The monitoring procedure will be adopted by the HCJ. 

It may include:

  • monitoring the way of life of judges;
  • carrying out a full verification of declarations;
  • making requests to check the proper performance of their duties by judges and to establish the presence or absence of signs of disciplinary offenses committed by them;
  • survey using a polygraph;
  • summoning judges and employees of the court apparatus to the HCJ to provide explanations;
  • collection of information from anyone regarding committing disciplinary offenses by judges.

The alternative draft law proposes the same thing in the case of suspicion of one of the judges in committing a crime against the foundations of national security.

The Plenum of the Supreme Court came to the conclusion (115 judges “for”, one “against”) that the draft laws should not be adopted in this form because:

  • they encroach on the independence of the judiciary;
  • in fact, they introduce collective responsibility of judges (one is suspected – they check all of them);
  • judges already submit property declarations, declarations of family connections and integrity, that is, these tools are enough for this;
  • the actual investigation in criminal proceedings against a judge, which is the basis for monitoring, is a more effective tool for detecting violations by judges;
  • it is proposed to start monitoring the Supreme Court no later than 14 days after the law enters into force, but this is too soon for the Supreme Court to approve a quality procedure for such monitoring;
  • the HCJ will have the authority to conduct monitoring, and it will determine its procedure;
  • monitoring can be used as a tool for intervention in specific cases, and revenge against judges. It is necessary to limit the opportunity to ask judges and staff of the apparatus questions about current cases under consideration and to use the procedure as a tool of pressure in these cases;
  • there are no terms that will determine the time limits of monitoring, they are proposed to be set – 2 months;
  • separately, they went over the idea of conducting a survey with the help of a polygraph.
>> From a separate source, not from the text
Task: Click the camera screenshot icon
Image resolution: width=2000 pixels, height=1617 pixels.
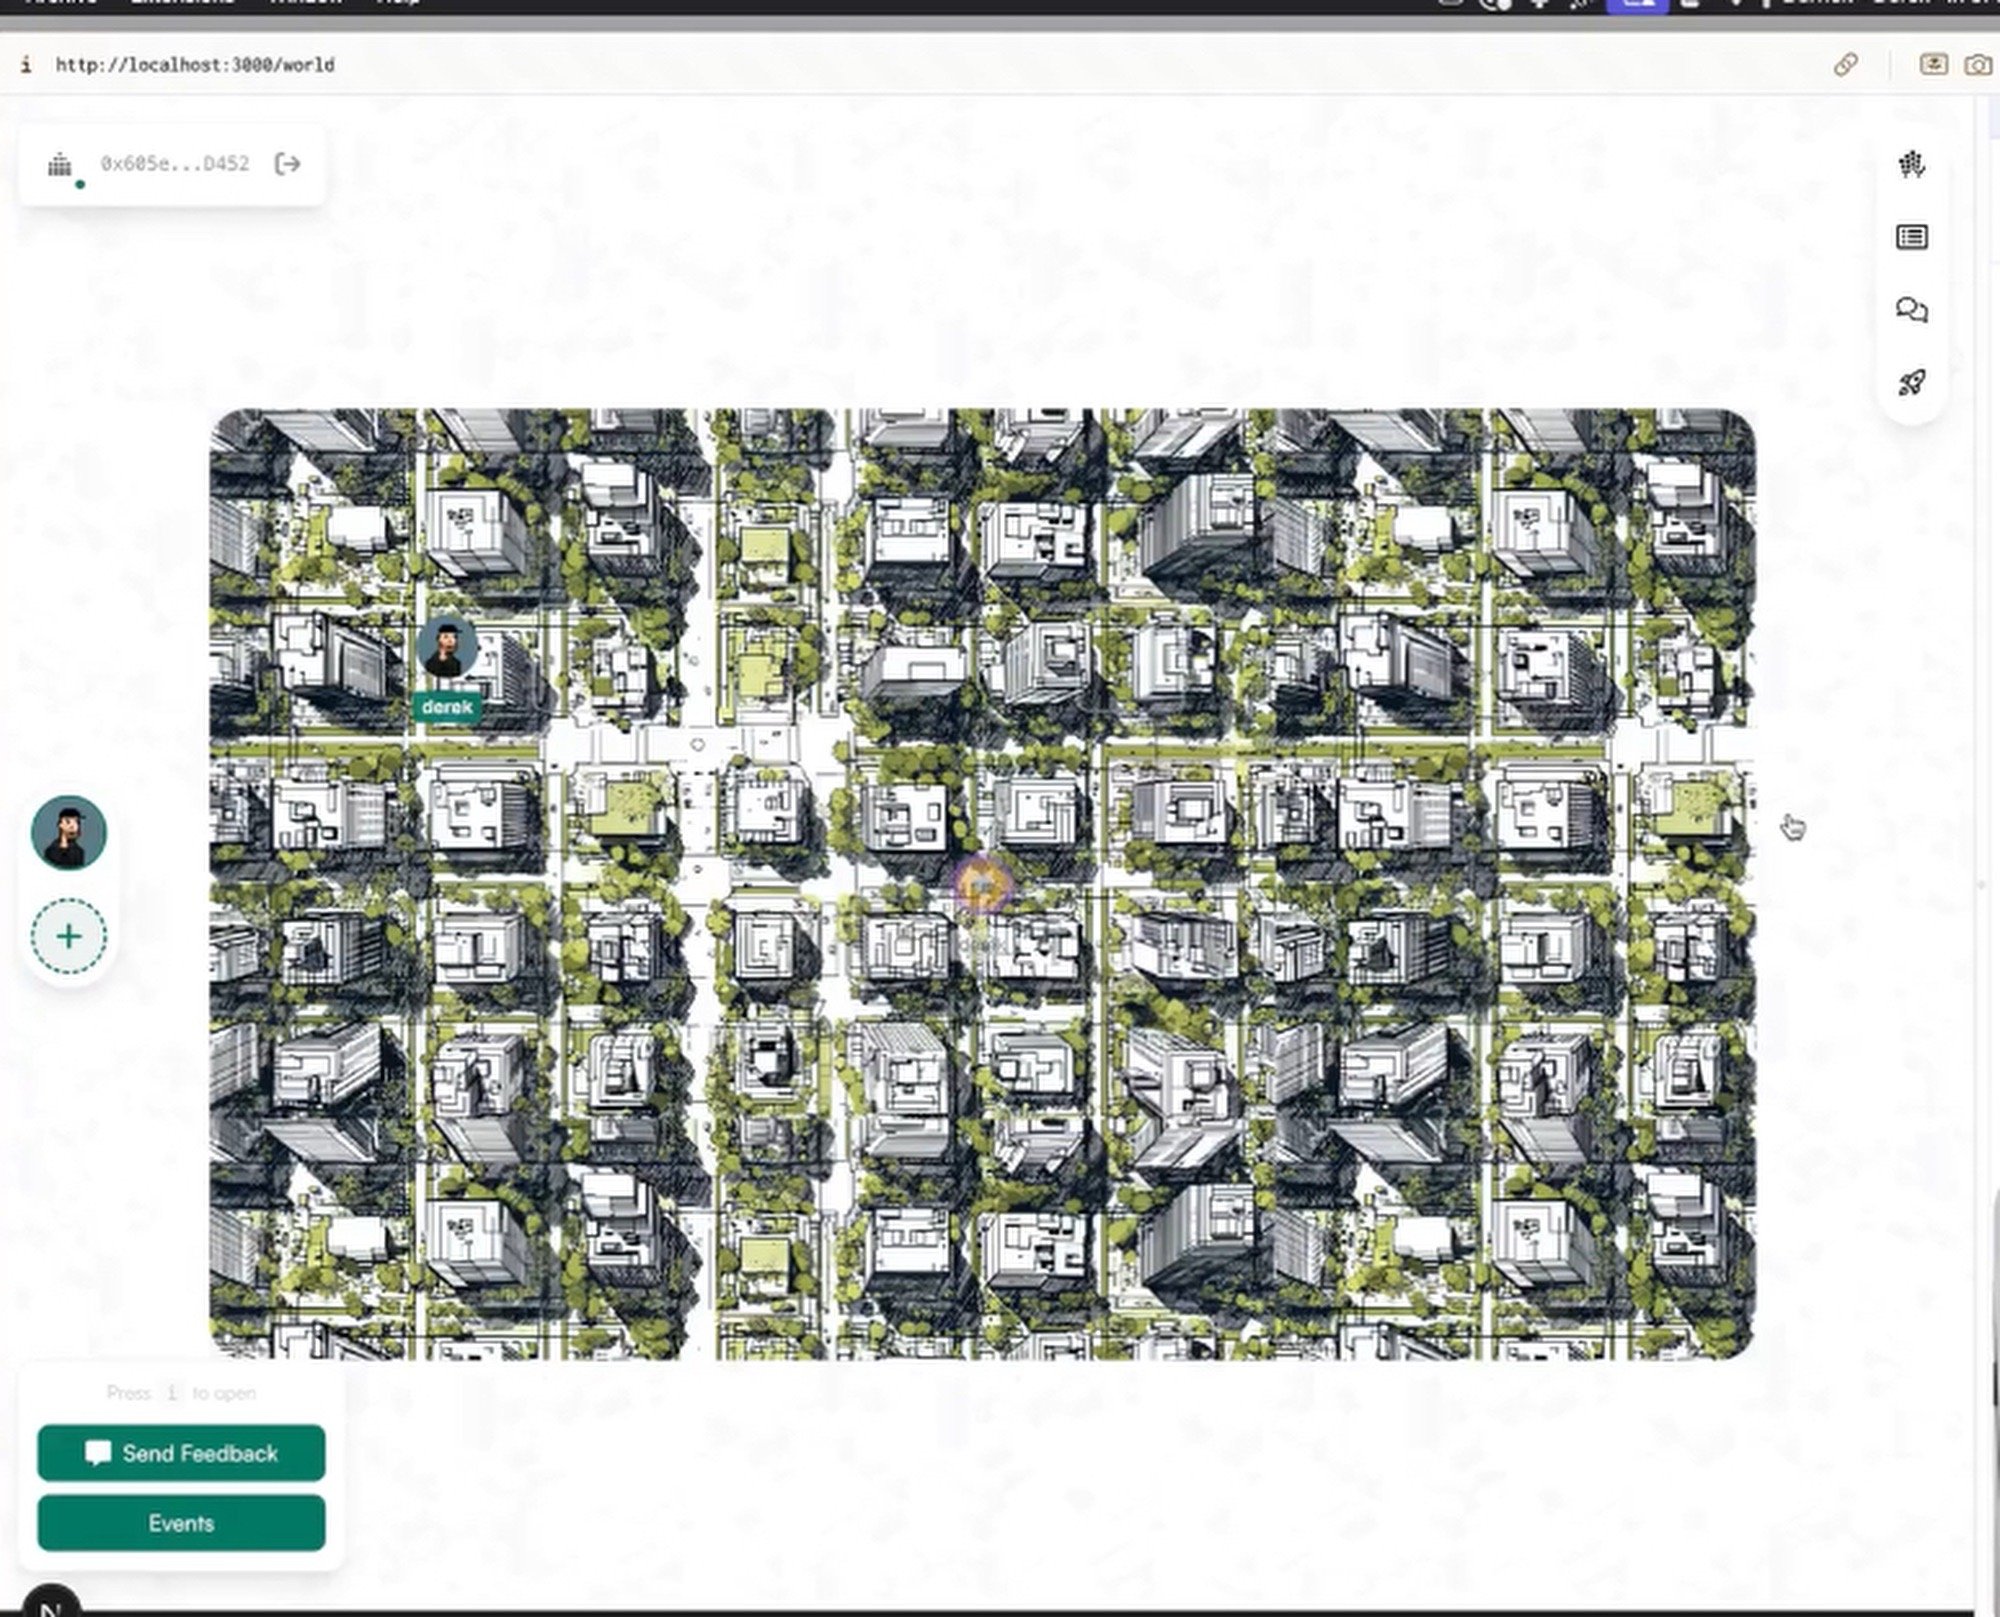Action: click(1977, 65)
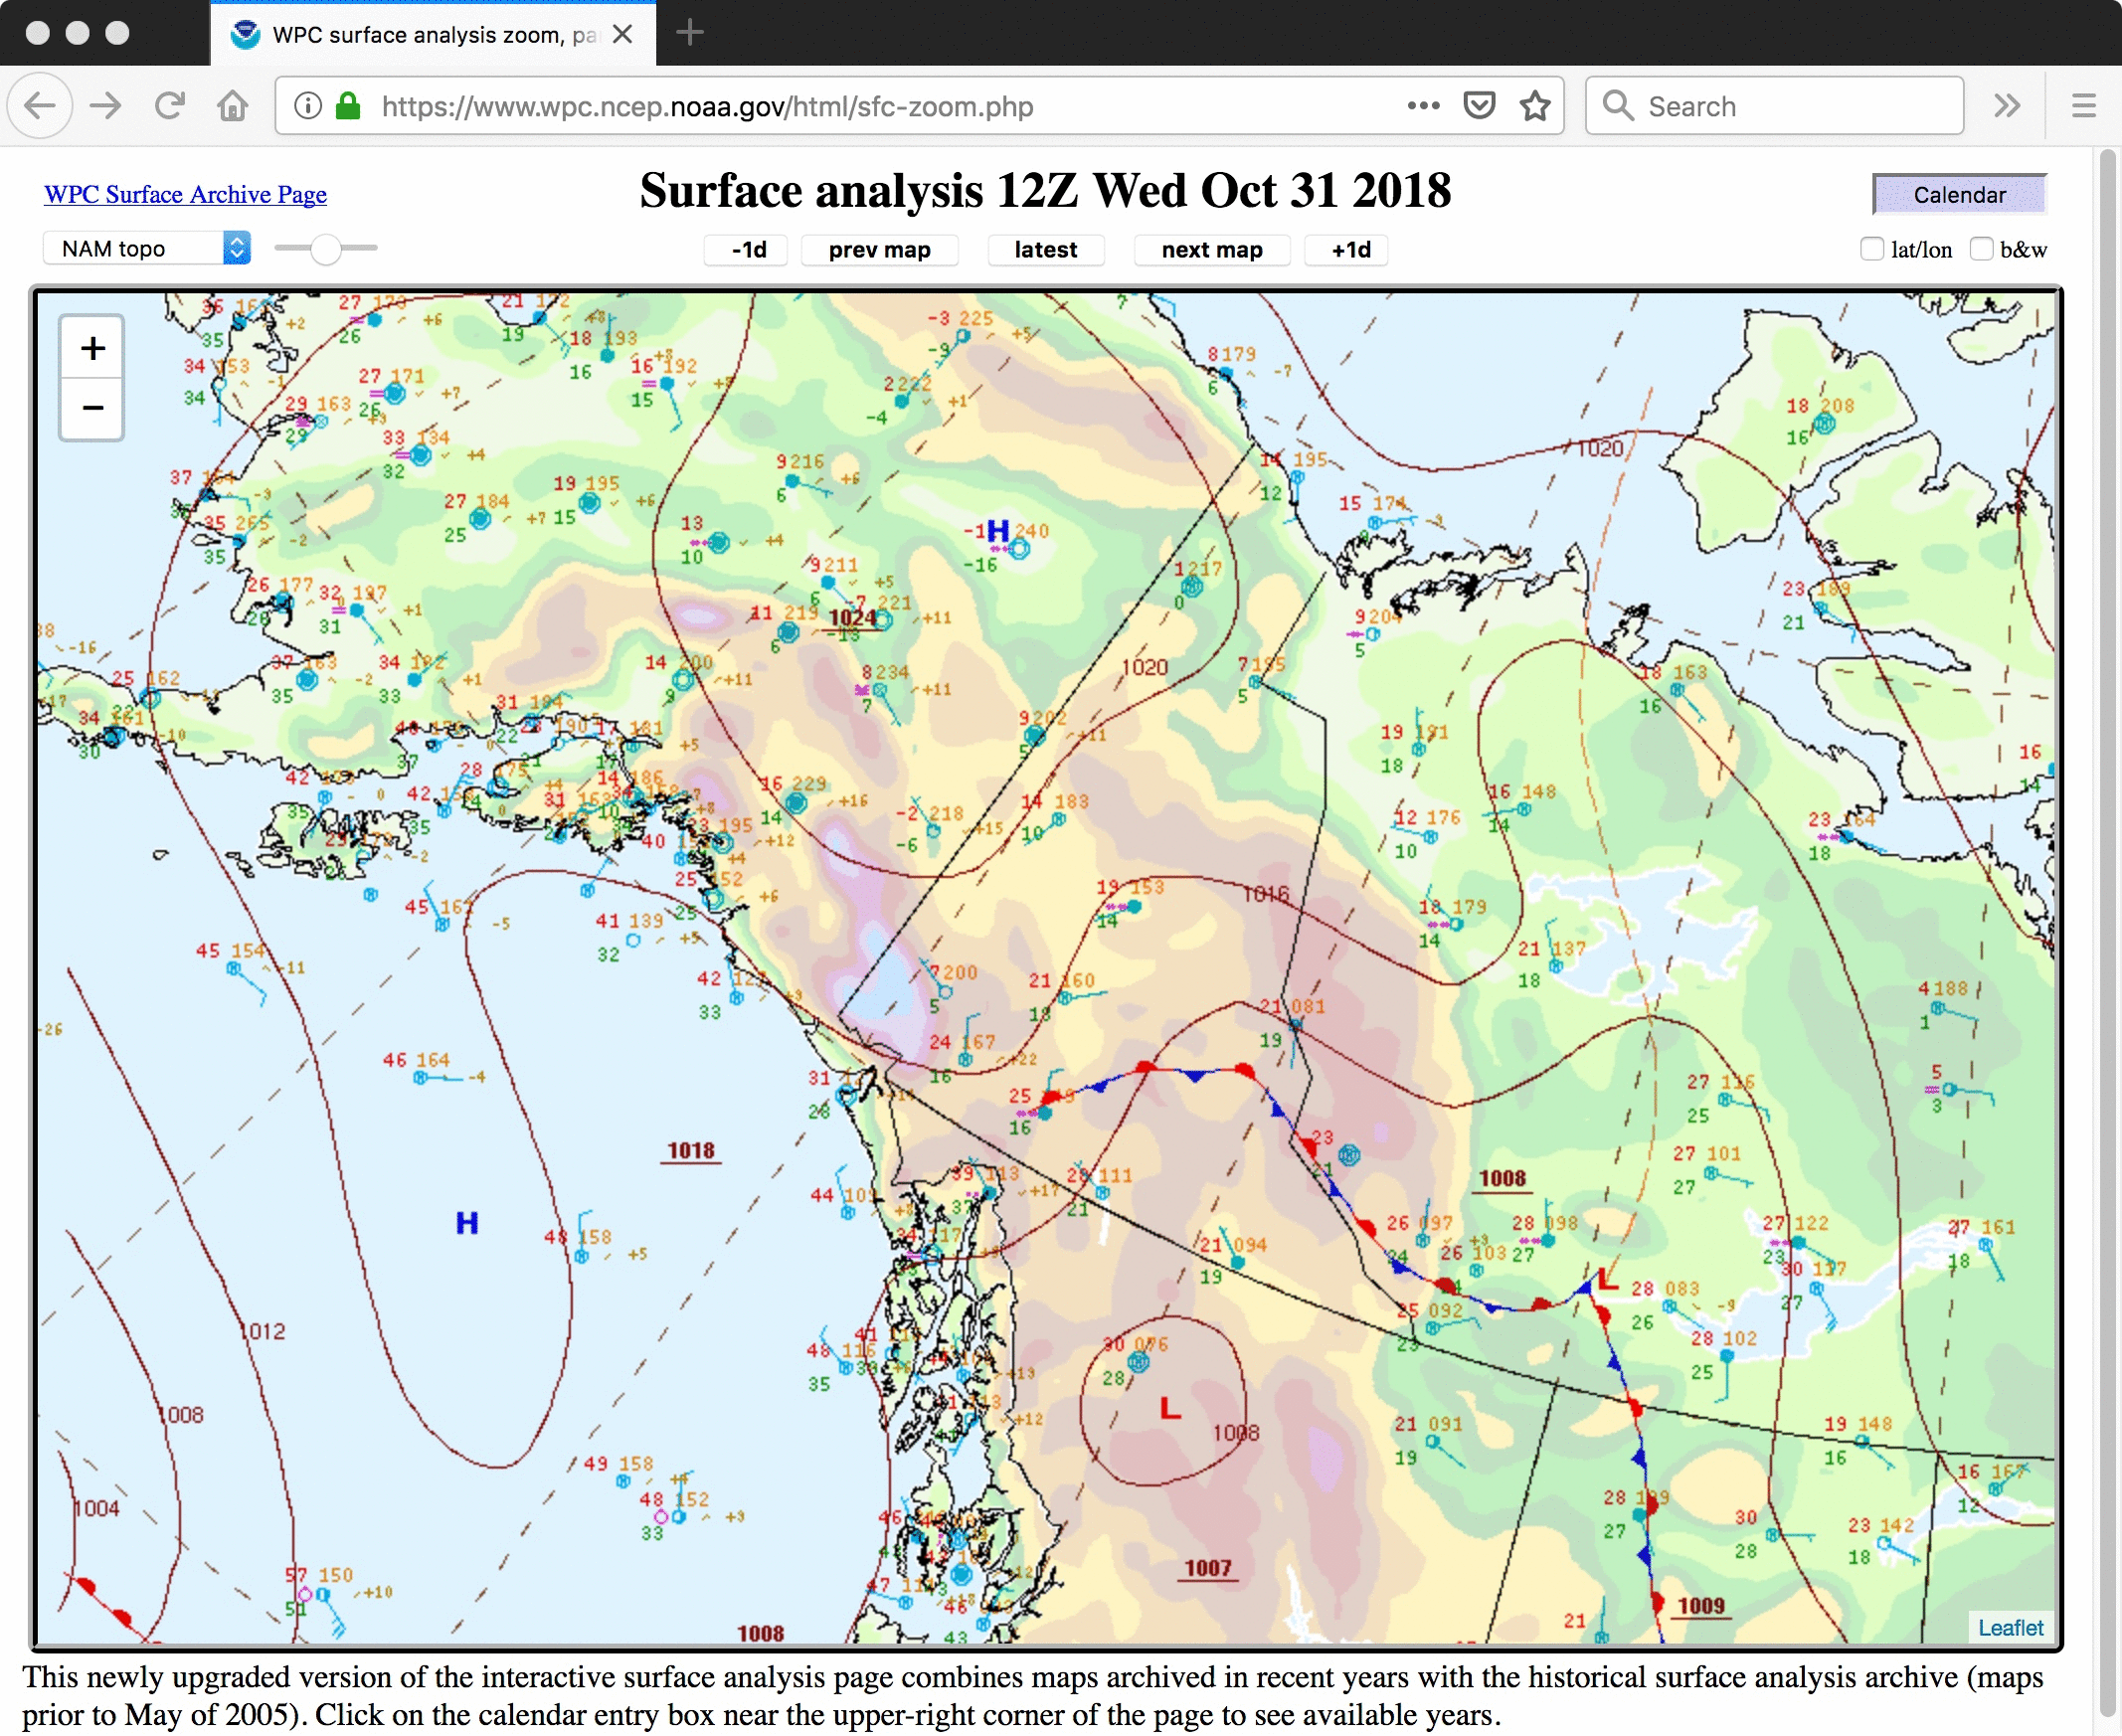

It was mentioned that this could lead to a violation of the presumption of innocence, such that it violates the dignity of treatment, and excessive interference in personal life. In addition, the technique does not have sufficient scientific justification. It was mentioned that the US Congress passed the Employee Polygraph Protection Act, and about the case of Doug Williams, who was convicted for giving advice on how to cheat the polygraph. And in Austria, Germany, and Australia, the use of the polygraph is prohibited.

It is interesting that the Supreme Court previously stated on its page: “The Supreme Court supports the need to implement steps that will help restore trust in the justice system and accelerate Ukraine’s European integration.” It was, among other things, about the polygraph examination of judges. But this statement on the website was not agreed with the judges of the Supreme Court.

But that’s not all

The judges of the Commercial Court of Cassation proposed to adopt one more resolution, recommending to judges of the Supreme Court, who have not yet done so, to submit property declarations within a two-month period. Before it becomes mandatory again by law. This point was agreed by the Plenum. But the next one was not.

The judges proposed to initiate the verification of declarations of integrity of the Supreme Court judges by the High Qualification Commission of the Judges. This proposal was rejected by the Plenum – 15 judges voted “for”, 89 – “against”, the rest did not vote. Arguments that were voiced against – the initiation of inspections by the Plenum is not provided for by law, and the basis for the inspection should be information about some violation of the judge.

It was decided that the next Plenum will be held in mid-late September. It will create/update working groups on the development/reform of the work of the court/courts. At the same time, they decided to discuss one of the initiatives proposed at the Plenum – the creation of the position of “professional critic” who will take care of the issue of openness and transparency of the court’s activities but within the limits of judicial ethics.